The V & H exhaust had a baffle that was a cross + design and the four "quadrants" tapered to a point downstream. Each quadrant collected the individual pipe and helped straighten and transition the flow before coming together. Wasn't sure if the baffles had a little twist to cause the gas to swirl.

Shoot for maximum intake box and exhaust canister volume. It quiets the backpressure pulses created from the transition at the openings to "atmosphere" at either end. For example, when I put a larger canister volume on the exhaust end than the original megaphone, both midrange and peak jetting leaned out.....2 jet sizes. (Main jets affect needle mixture too). I got a jump of 7 HP peak with this mod. (and both the megaphone and FZR600 modified canister were set up for flow. Kerker HEADER is EXCELLENT though. Large 4 into 1 collector pipe and header pipe lengths are set very well. When I tried a tapered collector pipe reduced to 2 1/2 from 3 " original diameter, bike ran much worse and richer....so large collector pipe diameter and volume are very helpful. AND it's always how it all works together.

Very good post - you confirm my thoughts. - Dieter

Woha, all this gearhead, greasemonkey, racer tech talk is making my head spin.
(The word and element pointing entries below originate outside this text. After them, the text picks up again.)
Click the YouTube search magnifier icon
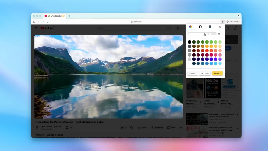 click(169, 28)
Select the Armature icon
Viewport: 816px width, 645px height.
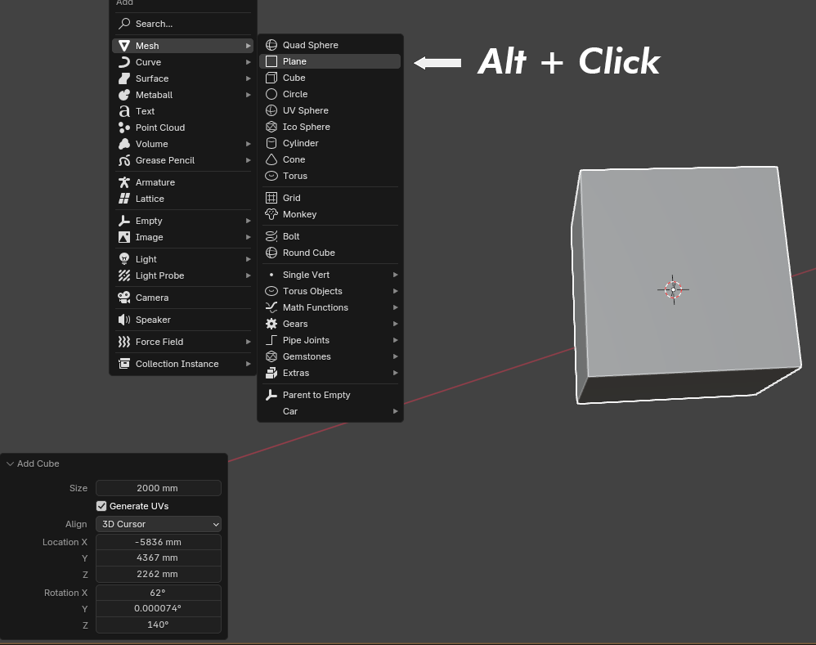pyautogui.click(x=123, y=182)
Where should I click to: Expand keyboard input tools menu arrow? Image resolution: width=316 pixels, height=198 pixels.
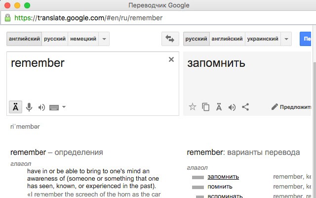64,107
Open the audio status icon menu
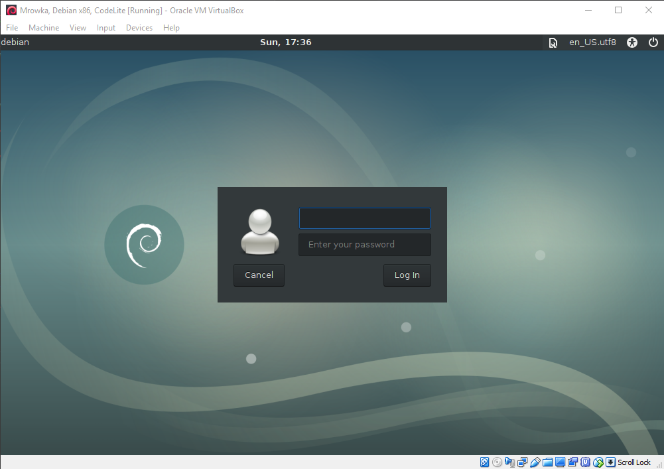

77rwhp @ 8500 rpm equates to a BMEP (Brake Mean Effective Pressure, a measure of efficiency) of 160psi. That is certainly respectable for an 80's air-cooled bike at the HP peak. 60rwhp @ 5500rpm equates to a BMEP of 192psi. This is a VERY good number for your engine at its torque peak. You must have done a good job with your tuning.

Good to hear you like the Kerker header. I currently have a Kerker canister system on my 1100. It is obnoxiously loud and I am in the process of fabricating a new megaphone tail pipe for it. I hope to fill in a hole in the torque curve between 3500-4500rpm with the meg and make it a bit quieter at the same time. The existing canister is also very small (3.5"OD x 12" long) and the core pipe is only 1"ID. My new muffler section will be 4"OD with a 2.5" core and should flow much better. We'll see...

Mark

Tony brought up a great point in that the pulses from the intake tract are a problem to be dealt with. The stock airbox is set back and the carb boots are really velocity stacks that isolate the carbs from each other so that pulses from one carb do not affect another. Somthing to think about if using pods, the lack of a velocity stack can cause problems.

A larger airbox ahead of the carbs offers more compliance and dampening of intake pulses. It is also important to straighten the air flow ahead of the stacks as much as possible to fill them completely and a airbox helps.

I like to think that those contorted shaped boxes and filters may have a purpose, those engineers designed them that way for a reason.